STUDY MATERIAL Start Marker

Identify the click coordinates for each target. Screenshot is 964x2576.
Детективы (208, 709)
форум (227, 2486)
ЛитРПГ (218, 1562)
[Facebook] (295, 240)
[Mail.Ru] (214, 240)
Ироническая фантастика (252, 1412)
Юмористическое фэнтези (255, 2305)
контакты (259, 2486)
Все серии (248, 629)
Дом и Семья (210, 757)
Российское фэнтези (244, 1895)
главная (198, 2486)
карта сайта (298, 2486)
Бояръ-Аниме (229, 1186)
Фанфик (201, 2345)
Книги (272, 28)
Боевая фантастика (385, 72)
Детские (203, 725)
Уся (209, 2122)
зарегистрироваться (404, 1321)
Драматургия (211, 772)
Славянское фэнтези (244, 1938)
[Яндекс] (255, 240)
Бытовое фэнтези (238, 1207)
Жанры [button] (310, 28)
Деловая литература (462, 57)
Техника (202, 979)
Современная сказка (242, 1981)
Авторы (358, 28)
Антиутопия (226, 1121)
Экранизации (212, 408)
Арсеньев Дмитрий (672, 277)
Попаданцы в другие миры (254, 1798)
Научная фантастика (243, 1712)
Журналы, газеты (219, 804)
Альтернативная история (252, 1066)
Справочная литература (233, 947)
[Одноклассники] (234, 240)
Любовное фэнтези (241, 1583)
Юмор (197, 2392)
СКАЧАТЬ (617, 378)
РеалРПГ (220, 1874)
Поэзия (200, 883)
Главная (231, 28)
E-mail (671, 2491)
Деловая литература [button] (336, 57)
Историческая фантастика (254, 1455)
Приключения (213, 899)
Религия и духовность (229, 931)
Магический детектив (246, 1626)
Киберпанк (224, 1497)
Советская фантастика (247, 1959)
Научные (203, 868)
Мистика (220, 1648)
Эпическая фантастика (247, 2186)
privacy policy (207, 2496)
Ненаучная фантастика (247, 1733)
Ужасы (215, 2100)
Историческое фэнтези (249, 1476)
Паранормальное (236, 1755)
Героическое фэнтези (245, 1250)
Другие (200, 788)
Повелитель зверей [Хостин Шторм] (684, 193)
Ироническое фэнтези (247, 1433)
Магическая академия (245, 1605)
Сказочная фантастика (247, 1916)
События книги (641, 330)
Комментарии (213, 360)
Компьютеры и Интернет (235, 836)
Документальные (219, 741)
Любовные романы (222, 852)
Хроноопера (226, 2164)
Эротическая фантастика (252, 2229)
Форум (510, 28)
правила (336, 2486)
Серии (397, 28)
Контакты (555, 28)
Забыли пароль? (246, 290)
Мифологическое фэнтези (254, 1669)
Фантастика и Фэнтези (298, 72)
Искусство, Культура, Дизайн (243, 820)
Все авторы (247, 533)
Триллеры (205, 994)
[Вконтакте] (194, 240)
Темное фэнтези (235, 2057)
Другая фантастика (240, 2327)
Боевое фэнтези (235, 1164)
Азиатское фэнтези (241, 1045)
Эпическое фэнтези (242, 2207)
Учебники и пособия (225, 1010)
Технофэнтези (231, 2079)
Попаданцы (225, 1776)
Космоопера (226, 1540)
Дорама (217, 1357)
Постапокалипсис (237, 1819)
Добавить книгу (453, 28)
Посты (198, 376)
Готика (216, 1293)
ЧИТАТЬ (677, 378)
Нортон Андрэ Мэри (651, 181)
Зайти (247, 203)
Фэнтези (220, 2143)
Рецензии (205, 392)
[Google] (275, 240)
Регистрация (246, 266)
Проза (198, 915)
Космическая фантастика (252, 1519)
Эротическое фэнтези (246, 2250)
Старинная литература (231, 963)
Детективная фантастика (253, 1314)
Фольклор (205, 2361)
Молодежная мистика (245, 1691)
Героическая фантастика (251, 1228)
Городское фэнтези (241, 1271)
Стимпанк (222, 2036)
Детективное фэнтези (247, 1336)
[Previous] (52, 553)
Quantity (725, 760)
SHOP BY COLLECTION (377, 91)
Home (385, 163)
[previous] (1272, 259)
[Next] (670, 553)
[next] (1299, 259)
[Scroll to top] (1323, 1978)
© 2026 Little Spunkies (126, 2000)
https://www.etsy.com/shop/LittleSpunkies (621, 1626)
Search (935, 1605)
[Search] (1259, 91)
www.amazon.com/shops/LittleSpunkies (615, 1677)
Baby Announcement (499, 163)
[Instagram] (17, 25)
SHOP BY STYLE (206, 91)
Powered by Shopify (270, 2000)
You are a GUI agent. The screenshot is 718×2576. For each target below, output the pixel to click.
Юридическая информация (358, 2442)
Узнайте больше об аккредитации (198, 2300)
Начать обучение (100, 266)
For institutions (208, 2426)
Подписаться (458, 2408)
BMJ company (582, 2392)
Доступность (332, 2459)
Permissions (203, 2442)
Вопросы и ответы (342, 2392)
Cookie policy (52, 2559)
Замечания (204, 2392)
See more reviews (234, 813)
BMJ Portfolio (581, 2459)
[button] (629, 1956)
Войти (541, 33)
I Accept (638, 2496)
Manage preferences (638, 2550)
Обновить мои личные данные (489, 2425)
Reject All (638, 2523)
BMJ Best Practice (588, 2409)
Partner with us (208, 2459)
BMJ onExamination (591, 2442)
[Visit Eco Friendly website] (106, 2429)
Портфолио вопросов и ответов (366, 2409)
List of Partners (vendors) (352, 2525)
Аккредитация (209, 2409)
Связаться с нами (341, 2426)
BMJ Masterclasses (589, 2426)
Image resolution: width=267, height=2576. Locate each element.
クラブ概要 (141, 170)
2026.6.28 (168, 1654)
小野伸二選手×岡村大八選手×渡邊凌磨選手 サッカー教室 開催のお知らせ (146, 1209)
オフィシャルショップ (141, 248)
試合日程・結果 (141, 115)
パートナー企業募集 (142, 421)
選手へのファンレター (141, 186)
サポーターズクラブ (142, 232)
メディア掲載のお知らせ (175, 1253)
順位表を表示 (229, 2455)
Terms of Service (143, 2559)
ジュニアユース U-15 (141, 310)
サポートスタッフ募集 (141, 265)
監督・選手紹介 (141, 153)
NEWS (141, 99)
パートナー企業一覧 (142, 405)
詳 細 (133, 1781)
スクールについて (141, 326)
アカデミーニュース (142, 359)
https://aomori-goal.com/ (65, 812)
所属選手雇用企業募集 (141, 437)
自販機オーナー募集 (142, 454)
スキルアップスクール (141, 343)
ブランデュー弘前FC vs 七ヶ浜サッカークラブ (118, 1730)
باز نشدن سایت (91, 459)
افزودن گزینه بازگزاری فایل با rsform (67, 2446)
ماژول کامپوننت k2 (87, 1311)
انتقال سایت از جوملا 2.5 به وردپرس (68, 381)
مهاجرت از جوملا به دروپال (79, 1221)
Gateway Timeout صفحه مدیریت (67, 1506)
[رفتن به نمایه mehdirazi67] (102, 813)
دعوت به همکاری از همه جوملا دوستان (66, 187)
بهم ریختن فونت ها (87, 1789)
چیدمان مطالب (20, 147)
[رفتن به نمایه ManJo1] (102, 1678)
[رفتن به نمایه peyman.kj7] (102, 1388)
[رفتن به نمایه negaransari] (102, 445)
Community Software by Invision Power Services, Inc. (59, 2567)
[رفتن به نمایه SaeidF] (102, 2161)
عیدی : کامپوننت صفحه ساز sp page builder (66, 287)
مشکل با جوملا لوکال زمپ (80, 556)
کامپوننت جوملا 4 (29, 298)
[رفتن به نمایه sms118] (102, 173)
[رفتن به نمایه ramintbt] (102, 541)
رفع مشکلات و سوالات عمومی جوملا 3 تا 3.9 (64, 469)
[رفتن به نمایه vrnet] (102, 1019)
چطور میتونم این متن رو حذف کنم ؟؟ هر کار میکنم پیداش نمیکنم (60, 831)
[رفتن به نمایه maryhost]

STUDY MATERIAL End Marker

Produce a verbatim copy of all the material.

Identify the click coordinates for each target. Screenshot is 964x2576.
Детективы (208, 709)
форум (227, 2486)
ЛитРПГ (218, 1562)
[Facebook] (295, 240)
[Mail.Ru] (214, 240)
Ироническая фантастика (252, 1412)
Юмористическое фэнтези (255, 2305)
контакты (259, 2486)
Все серии (248, 629)
Дом и Семья (210, 757)
Российское фэнтези (244, 1895)
главная (198, 2486)
карта сайта (298, 2486)
Бояръ-Аниме (229, 1186)
Фанфик (201, 2345)
Книги (272, 28)
Боевая фантастика (385, 72)
Детские (203, 725)
Уся (209, 2122)
зарегистрироваться (404, 1321)
Драматургия (211, 772)
Славянское фэнтези (244, 1938)
[Яндекс] (255, 240)
Бытовое фэнтези (238, 1207)
Жанры [button] (310, 28)
Деловая литература (462, 57)
Техника (202, 979)
Современная сказка (242, 1981)
Авторы (358, 28)
Антиутопия (226, 1121)
Экранизации (212, 408)
Арсеньев Дмитрий (672, 277)
Попаданцы в другие миры (254, 1798)
Научная фантастика (243, 1712)
Журналы, газеты (219, 804)
Альтернативная история (252, 1066)
Справочная литература (233, 947)
[Одноклассники] (234, 240)
Любовное фэнтези (241, 1583)
Юмор (197, 2392)
СКАЧАТЬ (617, 378)
РеалРПГ (220, 1874)
Поэзия (200, 883)
Главная (231, 28)
E-mail (671, 2491)
Деловая литература [button] (336, 57)
Историческая фантастика (254, 1455)
Приключения (213, 899)
Религия и духовность (229, 931)
Магический детектив (246, 1626)
Киберпанк (224, 1497)
Советская фантастика (247, 1959)
Научные (203, 868)
Мистика (220, 1648)
Эпическая фантастика (247, 2186)
privacy policy (207, 2496)
Ненаучная фантастика (247, 1733)
Ужасы (215, 2100)
Историческое фэнтези (249, 1476)
Паранормальное (236, 1755)
Героическое фэнтези (245, 1250)
Другие (200, 788)
Повелитель зверей [Хостин Шторм] (684, 193)
Ироническое фэнтези (247, 1433)
Магическая академия (245, 1605)
Сказочная фантастика (247, 1916)
События книги (641, 330)
Комментарии (213, 360)
Компьютеры и Интернет (235, 836)
Документальные (219, 741)
Любовные романы (222, 852)
Хроноопера (226, 2164)
Эротическая фантастика (252, 2229)
Форум (510, 28)
правила (336, 2486)
Серии (397, 28)
Контакты (555, 28)
Забыли пароль? (246, 290)
Мифологическое фэнтези (254, 1669)
Фантастика и Фэнтези (298, 72)
Искусство, Культура, Дизайн (243, 820)
Все авторы (247, 533)
Триллеры (205, 994)
[Вконтакте] (194, 240)
Темное фэнтези (235, 2057)
Другая фантастика (240, 2327)
Боевое фэнтези (235, 1164)
Азиатское фэнтези (241, 1045)
Эпическое фэнтези (242, 2207)
Учебники и пособия (225, 1010)
Технофэнтези (231, 2079)
Попаданцы (225, 1776)
Космоопера (226, 1540)
Дорама (217, 1357)
Постапокалипсис (237, 1819)
Добавить книгу (453, 28)
Посты (198, 376)
Готика (216, 1293)
ЧИТАТЬ (677, 378)
Нортон Андрэ Мэри (651, 181)
Зайти (247, 203)
Фэнтези (220, 2143)
Рецензии (205, 392)
[Google] (275, 240)
Регистрация (246, 266)
Проза (198, 915)
Космическая фантастика (252, 1519)
Эротическое фэнтези (246, 2250)
Старинная литература (231, 963)
Детективная фантастика (253, 1314)
Фольклор (205, 2361)
Молодежная мистика (245, 1691)
Героическая фантастика (251, 1228)
Городское фэнтези (241, 1271)
Стимпанк (222, 2036)
Детективное фэнтези (247, 1336)
[Previous] (52, 553)
Quantity (725, 760)
SHOP BY COLLECTION (377, 91)
Home (385, 163)
[previous] (1272, 259)
[Next] (670, 553)
[next] (1299, 259)
[Scroll to top] (1323, 1978)
© 2026 Little Spunkies (126, 2000)
https://www.etsy.com/shop/LittleSpunkies (621, 1626)
Search (935, 1605)
[Search] (1259, 91)
www.amazon.com/shops/LittleSpunkies (615, 1677)
Baby Announcement (499, 163)
[Instagram] (17, 25)
SHOP BY STYLE (206, 91)
Powered by Shopify (270, 2000)
You are a GUI agent. The screenshot is 718×2576. For each target below, output the pixel to click.
Юридическая информация (358, 2442)
Узнайте больше об аккредитации (198, 2300)
Начать обучение (100, 266)
For institutions (208, 2426)
Подписаться (458, 2408)
BMJ company (582, 2392)
Доступность (332, 2459)
Permissions (203, 2442)
Вопросы и ответы (342, 2392)
Cookie policy (52, 2559)
Замечания (204, 2392)
See more reviews (234, 813)
BMJ Portfolio (581, 2459)
[button] (629, 1956)
Войти (541, 33)
I Accept (638, 2496)
Manage preferences (638, 2550)
Обновить мои личные данные (489, 2425)
Reject All (638, 2523)
BMJ Best Practice (588, 2409)
Partner with us (208, 2459)
BMJ onExamination (591, 2442)
[Visit Eco Friendly website] (106, 2429)
Портфолио вопросов и ответов (366, 2409)
List of Partners (vendors) (352, 2525)
Аккредитация (209, 2409)
Связаться с нами (341, 2426)
BMJ Masterclasses (589, 2426)
Image resolution: width=267, height=2576. Locate each element.
クラブ概要 (141, 170)
2026.6.28 (168, 1654)
小野伸二選手×岡村大八選手×渡邊凌磨選手 サッカー教室 開催のお知らせ (146, 1209)
オフィシャルショップ (141, 248)
試合日程・結果 (141, 115)
パートナー企業募集 (142, 421)
選手へのファンレター (141, 186)
サポーターズクラブ (142, 232)
メディア掲載のお知らせ (175, 1253)
順位表を表示 (229, 2455)
Terms of Service (143, 2559)
ジュニアユース U-15 (141, 310)
サポートスタッフ募集 (141, 265)
監督・選手紹介 (141, 153)
NEWS (141, 99)
パートナー企業一覧 (142, 405)
詳 細 (133, 1781)
スクールについて (141, 326)
アカデミーニュース (142, 359)
https://aomori-goal.com/ (65, 812)
所属選手雇用企業募集 (141, 437)
自販機オーナー募集 (142, 454)
スキルアップスクール (141, 343)
ブランデュー弘前FC vs 七ヶ浜サッカークラブ (118, 1730)
باز نشدن سایت (91, 459)
افزودن گزینه بازگزاری فایل با rsform (67, 2446)
ماژول کامپوننت k2 (87, 1311)
انتقال سایت از جوملا 2.5 به وردپرس (68, 381)
مهاجرت از جوملا به دروپال (79, 1221)
Gateway Timeout صفحه مدیریت (67, 1506)
[رفتن به نمایه mehdirazi67] (102, 813)
دعوت به همکاری از همه جوملا دوستان (66, 187)
بهم ریختن فونت ها (87, 1789)
چیدمان مطالب (20, 147)
[رفتن به نمایه ManJo1] (102, 1678)
[رفتن به نمایه peyman.kj7] (102, 1388)
[رفتن به نمایه negaransari] (102, 445)
Community Software by Invision Power Services, Inc. (59, 2567)
[رفتن به نمایه SaeidF] (102, 2161)
عیدی : کامپوننت صفحه ساز sp page builder (66, 287)
مشکل با جوملا لوکال زمپ (80, 556)
کامپوننت جوملا 4 (29, 298)
[رفتن به نمایه sms118] (102, 173)
[رفتن به نمایه ramintbt] (102, 541)
رفع مشکلات و سوالات عمومی جوملا 3 تا 3.9 (64, 469)
[رفتن به نمایه vrnet] (102, 1019)
چطور میتونم این متن رو حذف کنم ؟؟ هر کار میکنم پیداش نمیکنم (60, 831)
[رفتن به نمایه maryhost]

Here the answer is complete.